Using the Miner (1956) article and the feedback you received from your instructor on your “Summarize Your Sources for the Final Research Paper” assignment in Week Three as a guide, describe one aspect of your own culture from an etic perspective. See the appropriate sections in the textbook, based on your chosen topic from Week Three, for information on how to approach your paper from an anthropological perspective. You can describe American culture in general, as Miner does, or you can describe an American subculture, such as a specific geographical group (e.g., New Yorkers), a particular ethnicity (e.g., African Americans), or an age-related category of Americans (e.g., millennials).

Use reputable statistics and/or scholarly research to support any factual statements. Do not rely solely on personal experience or opinion. Here is an example of how to properly support your statements.

Potential sources you can use to support your analysis are listed below. You can also conduct your own research to find other sources. 

United States Census Bureau (http://www.census.gov/)

Gallup (http://www.gallup.com/home.aspx)

Pew Research Center (http://www.pewresearch.org/)

Here is an example of Part I.

Helpful Tips

This section should be two to two and a half pages long.

Demonstrate a culturally relativistic perspective throughout this section. Do not use opinionated or judgmental language.

Use the article by Miner to guide your own description. How would an anthropologist describe the topic you’ve chosen?

Use reliable sources to support your analysis. Review the Evaluating Scholarly Sources tutorial from the Ashford Library.
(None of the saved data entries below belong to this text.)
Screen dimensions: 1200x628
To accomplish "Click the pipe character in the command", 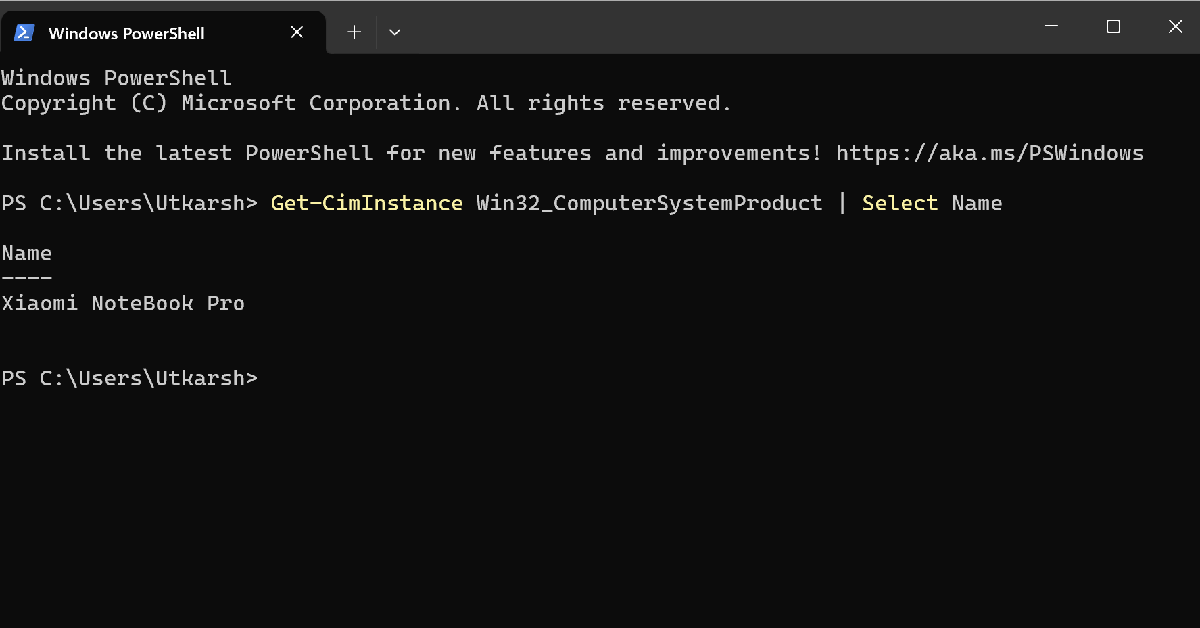I will (842, 203).
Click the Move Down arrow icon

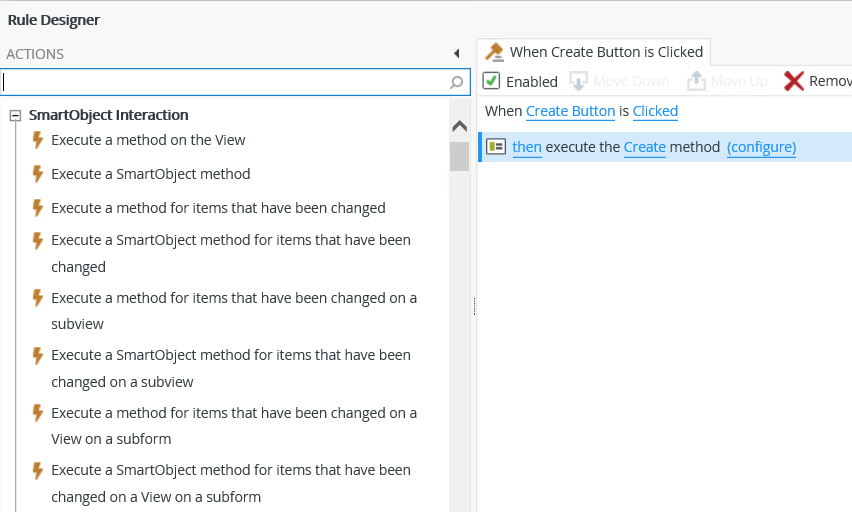click(x=578, y=81)
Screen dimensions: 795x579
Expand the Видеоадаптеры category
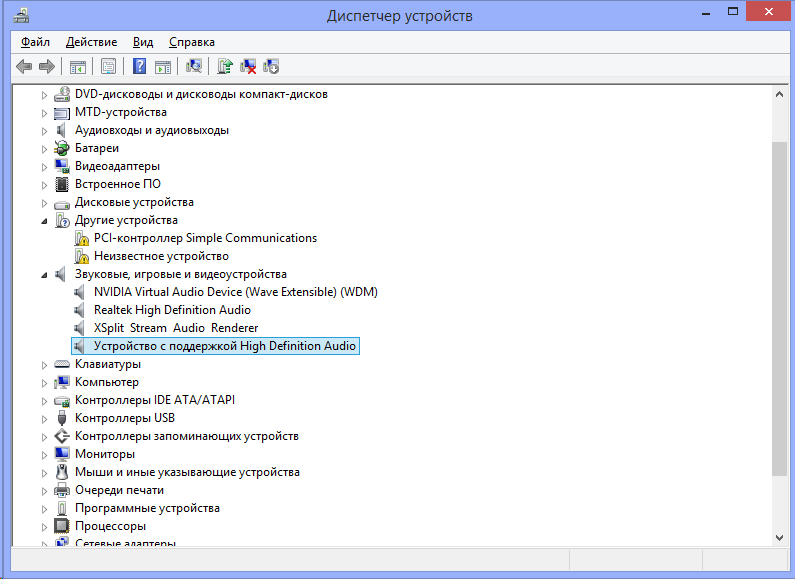point(44,166)
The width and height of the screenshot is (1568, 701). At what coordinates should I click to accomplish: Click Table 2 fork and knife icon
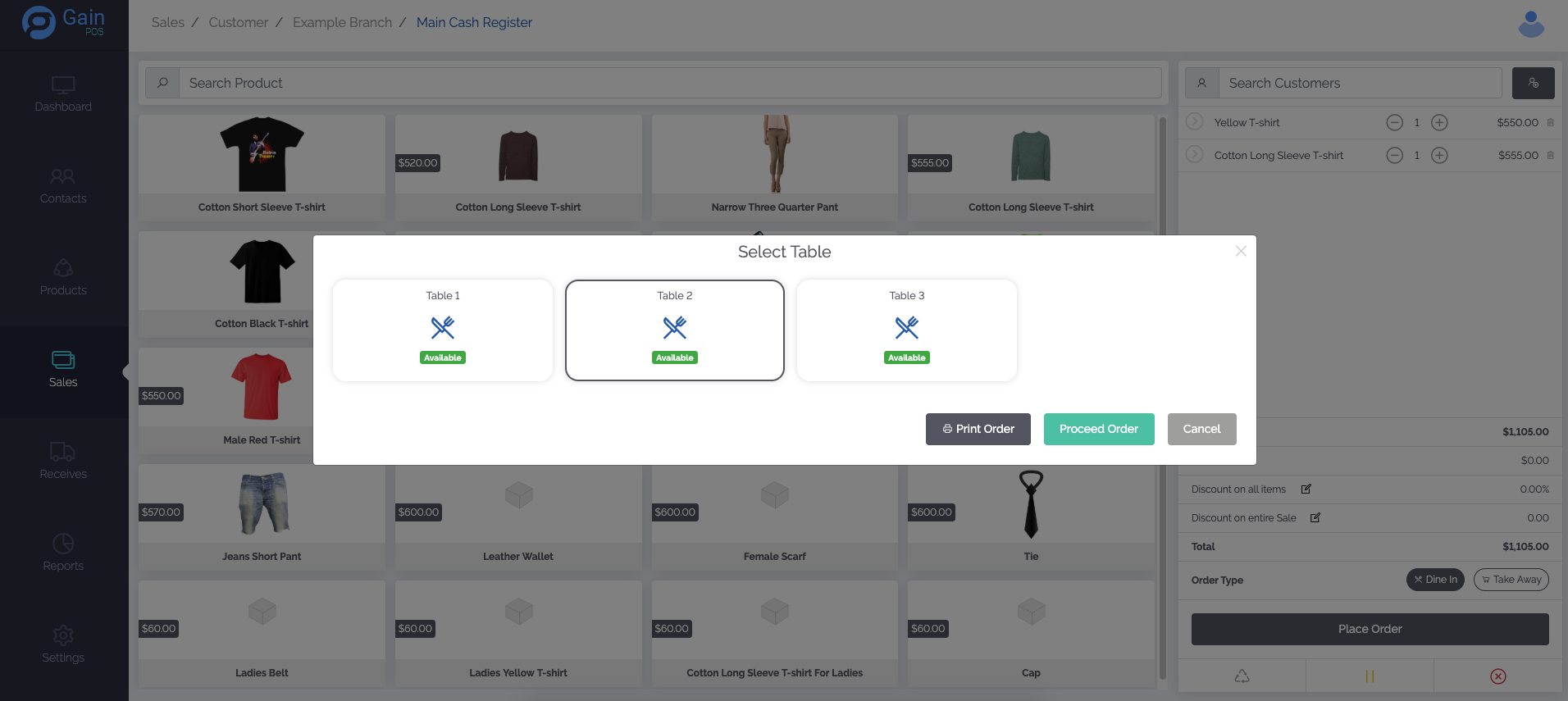675,328
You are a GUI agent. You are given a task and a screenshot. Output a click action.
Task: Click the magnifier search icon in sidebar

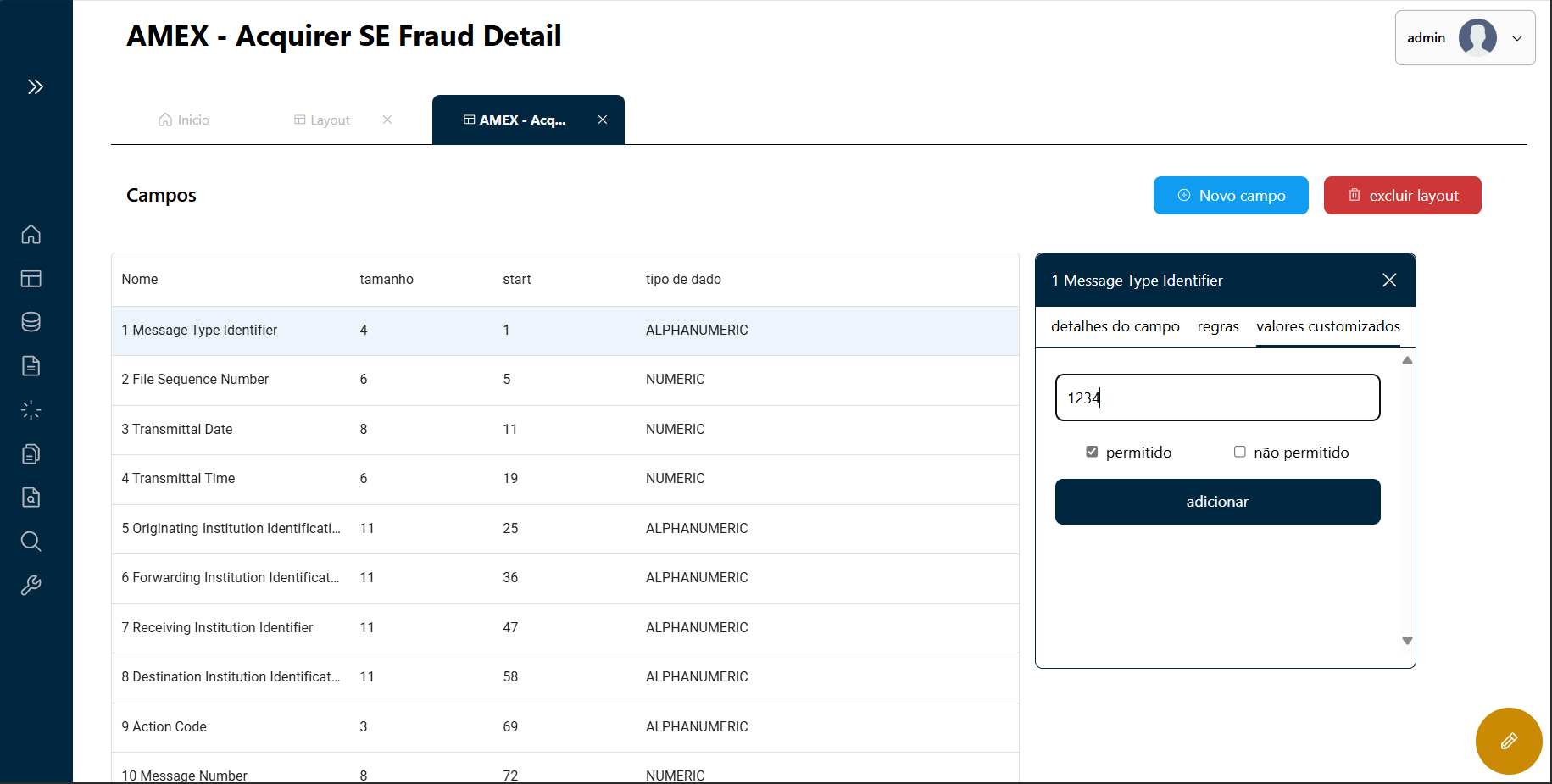(31, 542)
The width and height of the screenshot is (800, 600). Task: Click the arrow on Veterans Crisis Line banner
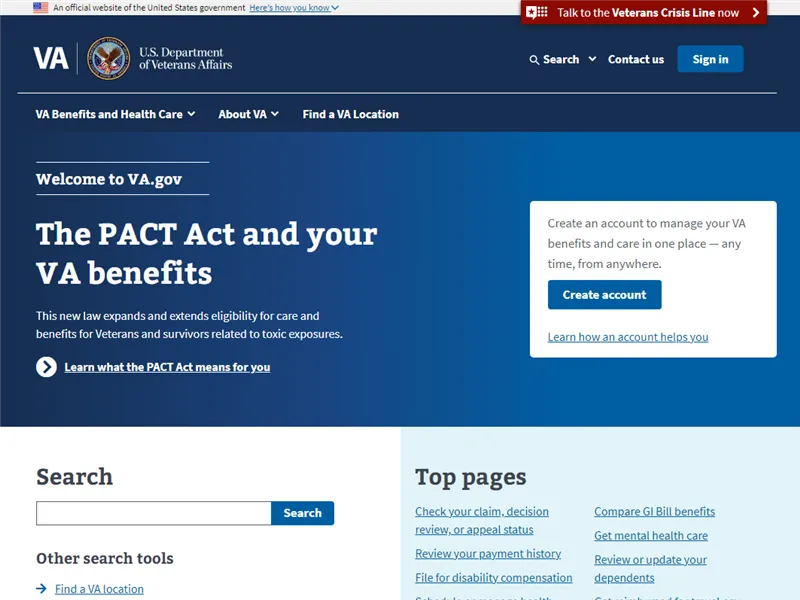tap(756, 13)
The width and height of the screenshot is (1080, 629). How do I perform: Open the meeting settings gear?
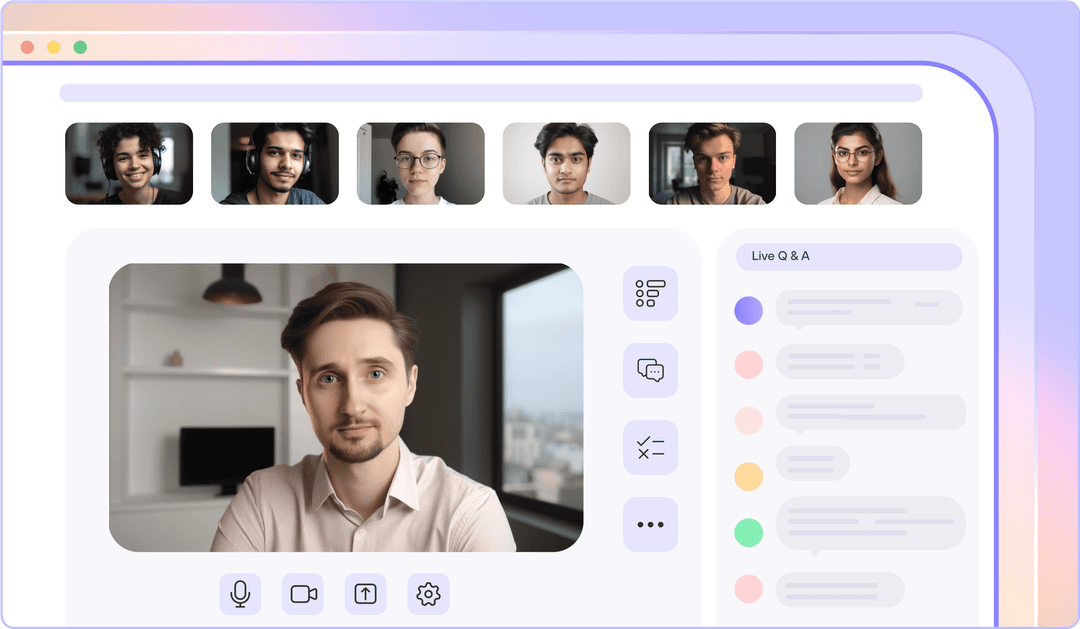428,593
Include an in-text citation every time you include information you learned from one of your sources.

Part II

Refer to the article you chose for Part II of the “Summarize Your Sources for the Final Research Paper” assignment in Week Three and describe an aspect of another culture from an emic (insider’s) perspective. You do not have to do research beyond reading your chosen article; however, if you do choose to conduct additional research make sure to use reputable statistics and/or scholarly sources to support any factual statements. Do not rely solely upon personal experience or opinion.

Here is an example of Part II.

Helpful Tips 

This section should be two to two and a half pages in length.

Use what you learned in the “Locating Scholarly Sources” assignment from Week Two to find your source in the Ashford University Library.

Weight your discussion evenly between Parts I and II. Do not let one discussion overshadow the other.

Demonstrate a culturally relativistic perspective throughout this section. Do not use opinionated or judgmental language.

Use the article you have chosen to guide your own description. How would an anthropologist describe the topic you have chosen?

Include an in-text citation every time you include information you learned from one of your sources.

Conclusion

End with a concluding paragraph that reinforces your thesis. Summarize and tie together your main points for the reader. Provide a brief self-reflexive analysis of what you learned while writing this paper.

Here is an example of Conclusion.

Helpful Tips 

The conclusion should be one paragraph.

The conclusion should relate back to your introduction and thesis statement. Reiterate what you have covered in the paper.

Incorporate some of your self-reflexive analysis from the “Self-Reflexive Journal” entry you created in Week Four.